WORK TO BE COMPLETED> The lines to print run from the top of the material below to the line with "[Thay màn hình iPad 2] (911, 1206)", inclusive; please copy them exactly, without pictures.
BEGIN
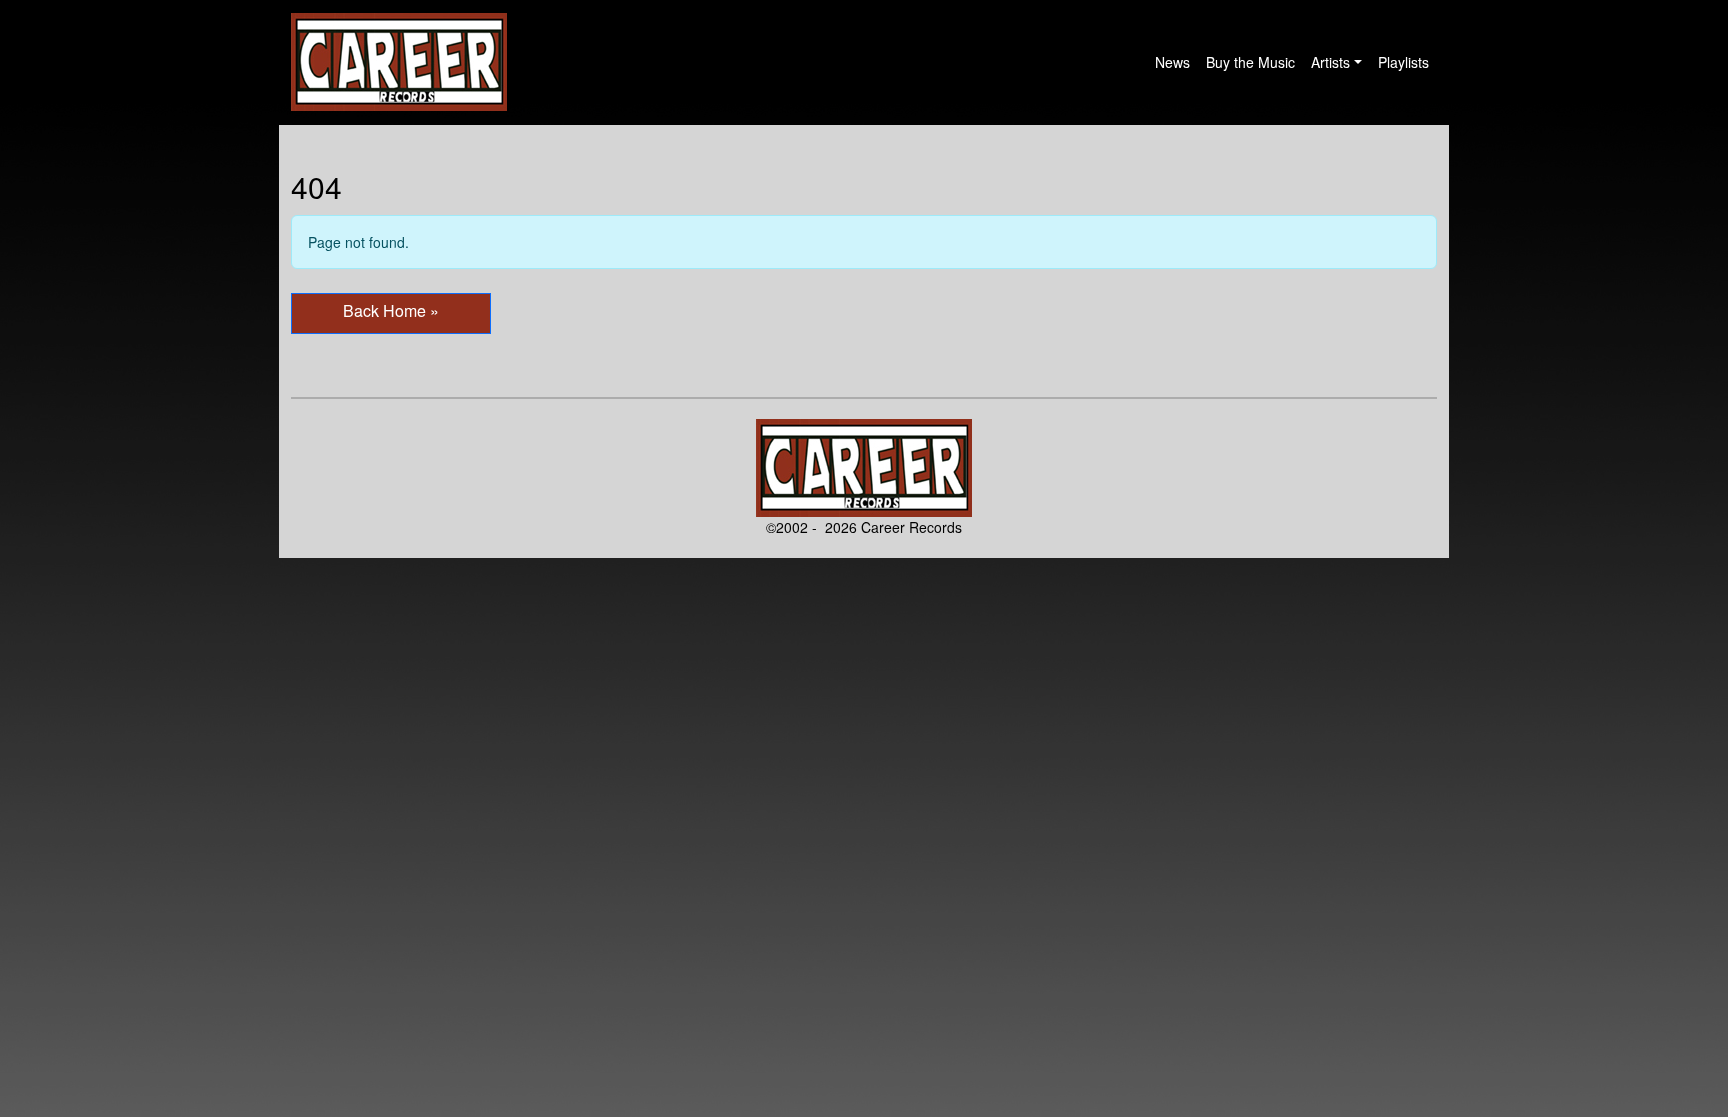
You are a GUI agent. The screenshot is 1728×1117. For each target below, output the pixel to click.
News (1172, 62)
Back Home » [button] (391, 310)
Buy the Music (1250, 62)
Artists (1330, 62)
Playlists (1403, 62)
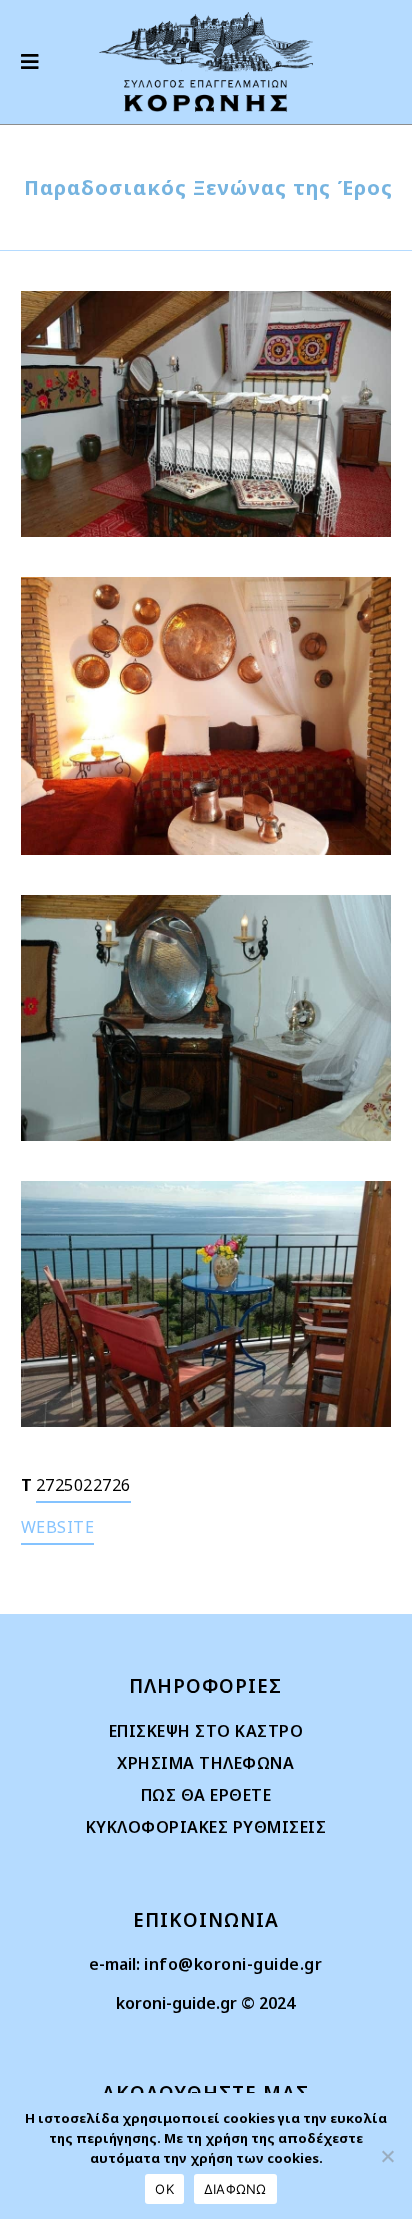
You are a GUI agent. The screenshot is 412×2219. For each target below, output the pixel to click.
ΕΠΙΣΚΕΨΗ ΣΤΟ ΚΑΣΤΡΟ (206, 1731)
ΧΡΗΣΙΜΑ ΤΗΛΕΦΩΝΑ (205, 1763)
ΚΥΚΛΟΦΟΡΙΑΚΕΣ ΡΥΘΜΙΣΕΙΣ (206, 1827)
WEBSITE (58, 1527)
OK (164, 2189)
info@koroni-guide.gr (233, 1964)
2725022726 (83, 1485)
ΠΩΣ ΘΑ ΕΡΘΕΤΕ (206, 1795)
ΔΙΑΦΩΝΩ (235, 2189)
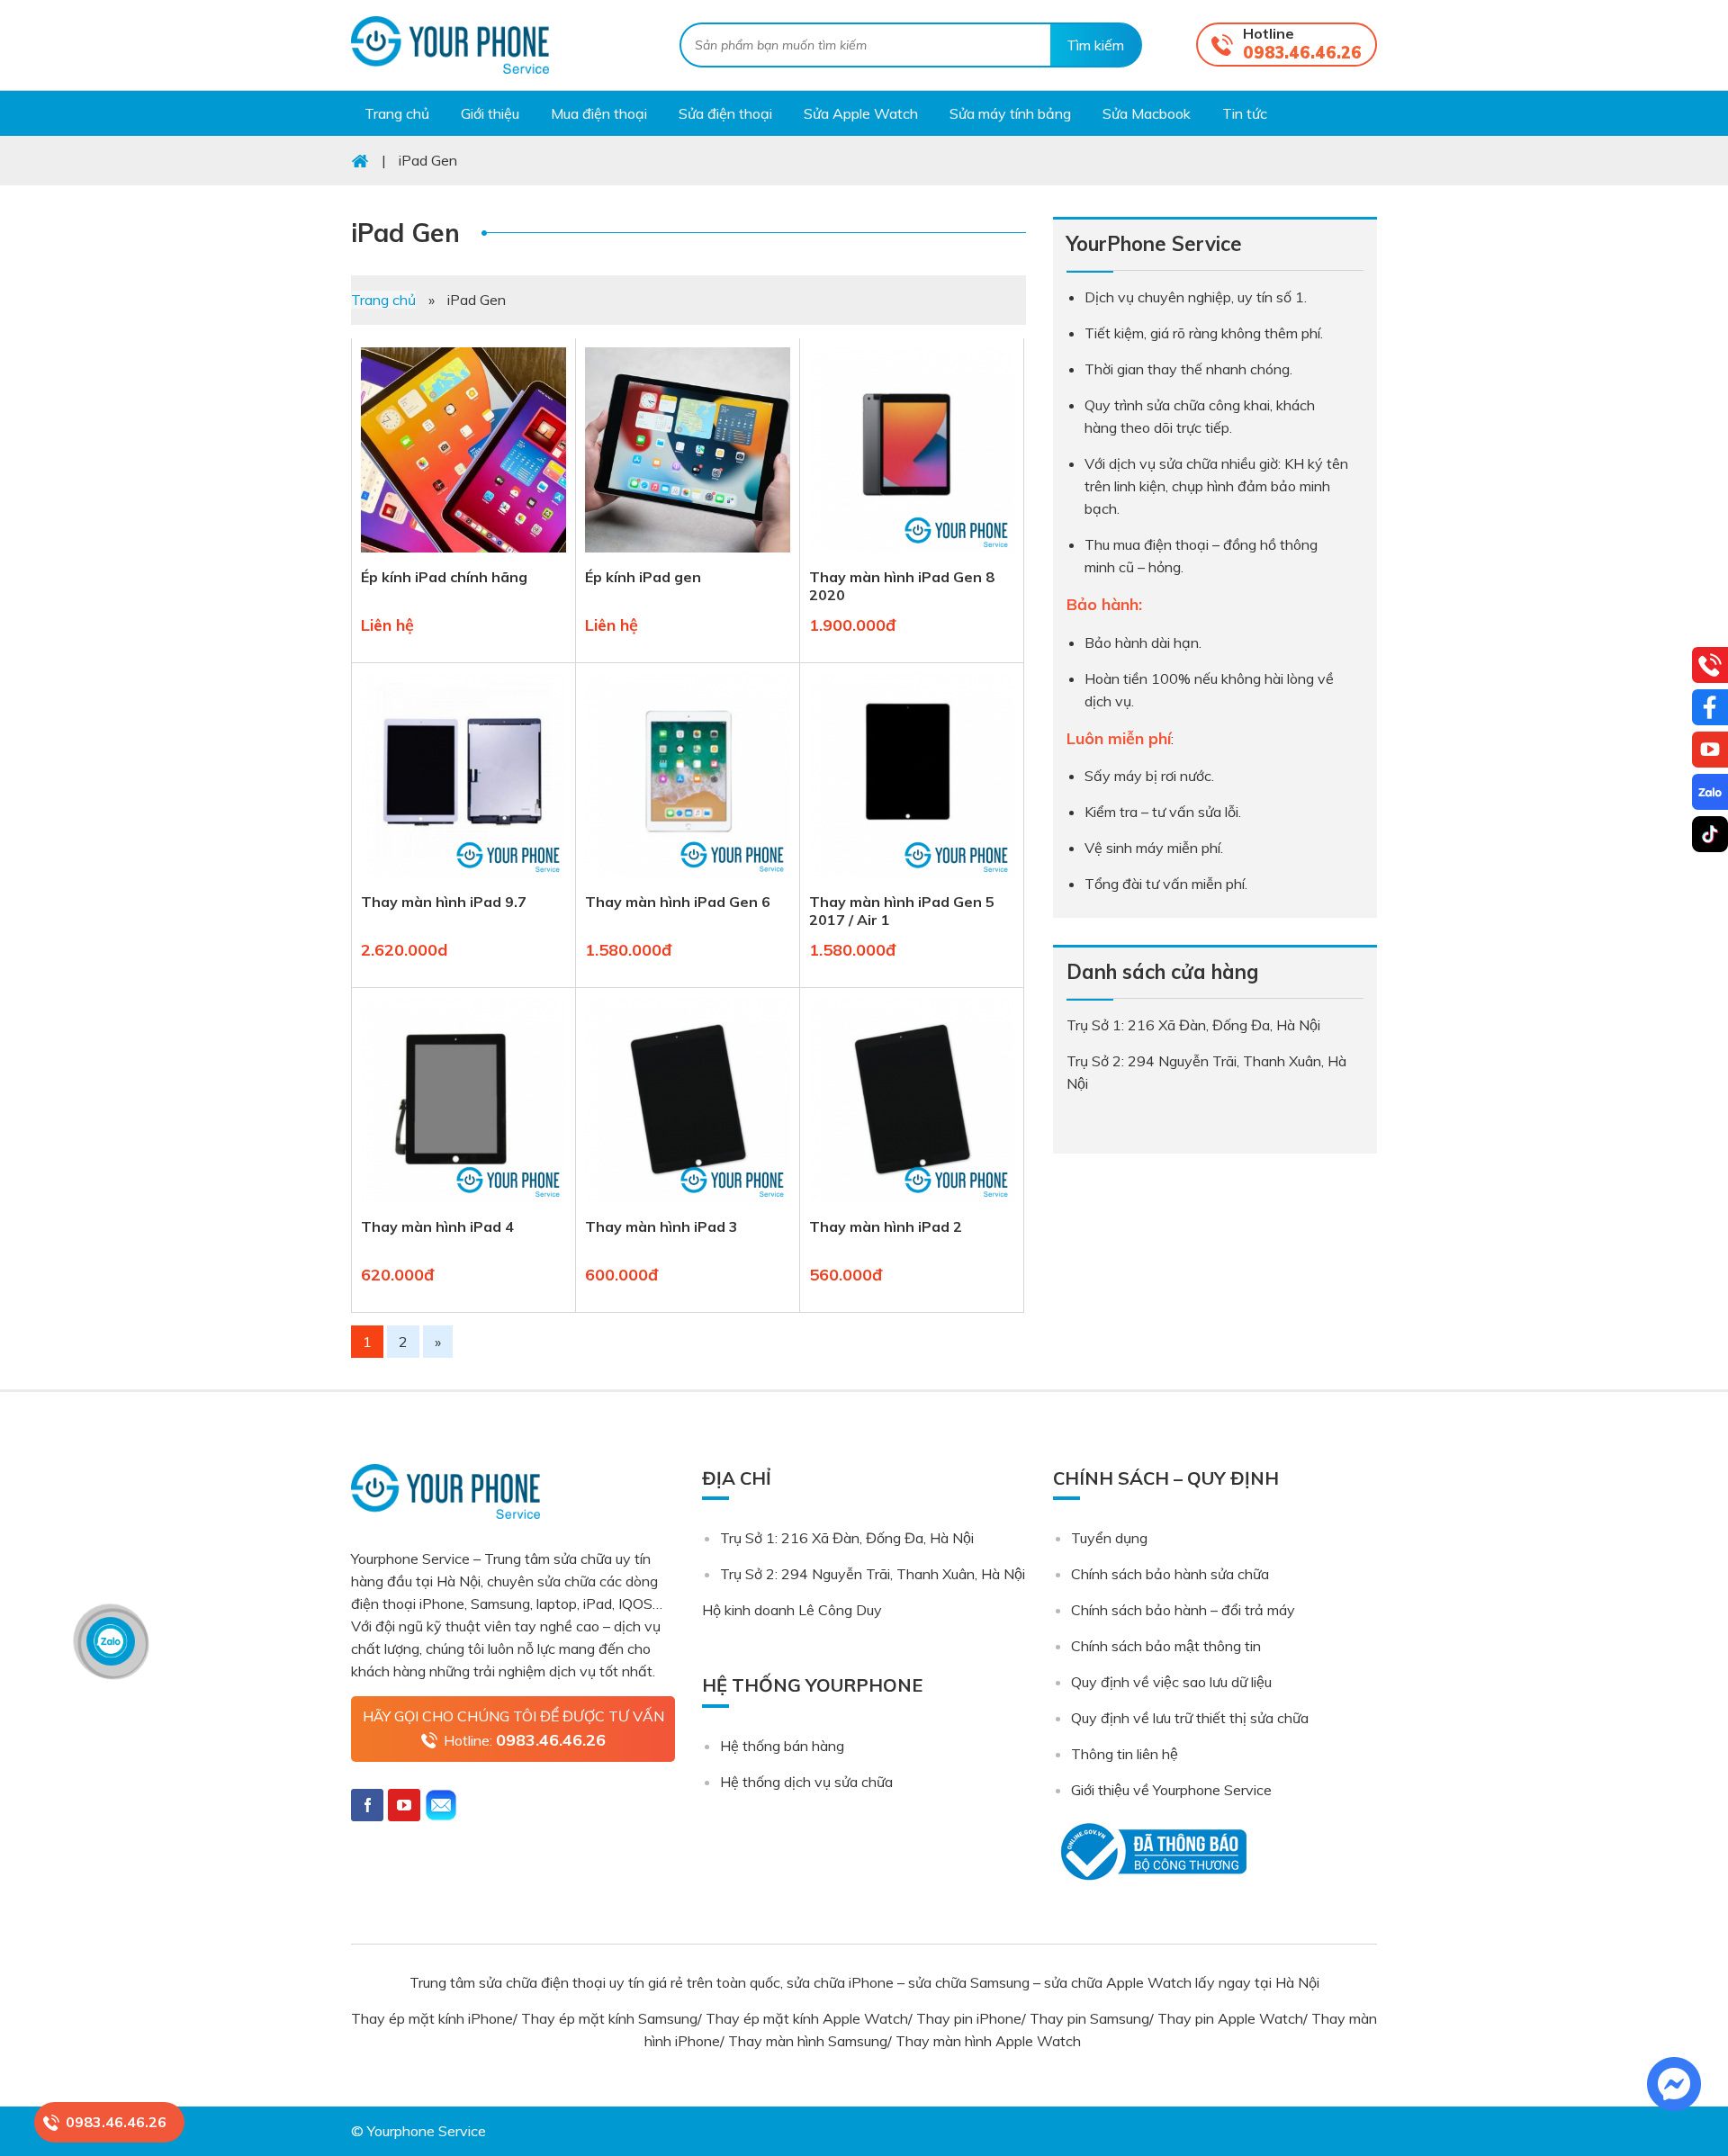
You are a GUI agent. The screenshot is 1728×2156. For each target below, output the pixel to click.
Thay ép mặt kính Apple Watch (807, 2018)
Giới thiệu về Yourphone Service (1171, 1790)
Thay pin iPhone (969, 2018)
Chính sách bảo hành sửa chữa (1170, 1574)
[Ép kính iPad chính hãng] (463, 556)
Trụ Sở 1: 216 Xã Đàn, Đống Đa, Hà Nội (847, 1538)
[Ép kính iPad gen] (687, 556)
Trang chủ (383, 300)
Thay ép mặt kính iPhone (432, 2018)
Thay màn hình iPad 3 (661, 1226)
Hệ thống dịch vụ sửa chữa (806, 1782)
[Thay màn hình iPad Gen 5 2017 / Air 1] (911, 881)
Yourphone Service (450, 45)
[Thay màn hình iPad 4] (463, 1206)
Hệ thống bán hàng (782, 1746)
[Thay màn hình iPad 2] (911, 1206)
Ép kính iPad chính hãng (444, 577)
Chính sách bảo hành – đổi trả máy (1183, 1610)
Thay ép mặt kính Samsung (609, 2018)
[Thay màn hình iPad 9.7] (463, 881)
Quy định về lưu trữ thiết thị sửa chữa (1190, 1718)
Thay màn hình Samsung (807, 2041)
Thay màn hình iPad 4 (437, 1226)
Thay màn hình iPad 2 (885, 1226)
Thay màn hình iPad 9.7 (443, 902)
END
EXERCISE ANSWER>
You are a GUI agent. The screenshot is 1728×1117. For each target below, output the pixel to click.
News (1172, 62)
Back Home » [button] (391, 310)
Buy the Music (1250, 62)
Artists (1330, 62)
Playlists (1403, 62)
You are a GUI agent. The screenshot is 412×2219. For each target below, output the pixel to click.
ΕΠΙΣΚΕΨΗ ΣΤΟ ΚΑΣΤΡΟ (206, 1731)
ΧΡΗΣΙΜΑ ΤΗΛΕΦΩΝΑ (205, 1763)
ΚΥΚΛΟΦΟΡΙΑΚΕΣ ΡΥΘΜΙΣΕΙΣ (206, 1827)
WEBSITE (58, 1527)
OK (164, 2189)
info@koroni-guide.gr (233, 1964)
2725022726 (83, 1485)
ΠΩΣ ΘΑ ΕΡΘΕΤΕ (206, 1795)
ΔΙΑΦΩΝΩ (235, 2189)
You are a GUI agent. The screenshot is 1728×2156. For each target below, output the pixel to click.
Thay ép mặt kính Apple Watch (807, 2018)
Giới thiệu về Yourphone Service (1171, 1790)
Thay pin iPhone (969, 2018)
Chính sách bảo hành sửa chữa (1170, 1574)
[Ép kính iPad chính hãng] (463, 556)
Trụ Sở 1: 216 Xã Đàn, Đống Đa, Hà Nội (847, 1538)
[Ép kính iPad gen] (687, 556)
Trang chủ (383, 300)
Thay ép mặt kính iPhone (432, 2018)
Thay màn hình iPad 3 (661, 1226)
Hệ thống dịch vụ sửa chữa (806, 1782)
[Thay màn hình iPad Gen 5 2017 / Air 1] (911, 881)
Yourphone Service (450, 45)
[Thay màn hình iPad 4] (463, 1206)
Hệ thống bán hàng (782, 1746)
[Thay màn hình iPad 2] (911, 1206)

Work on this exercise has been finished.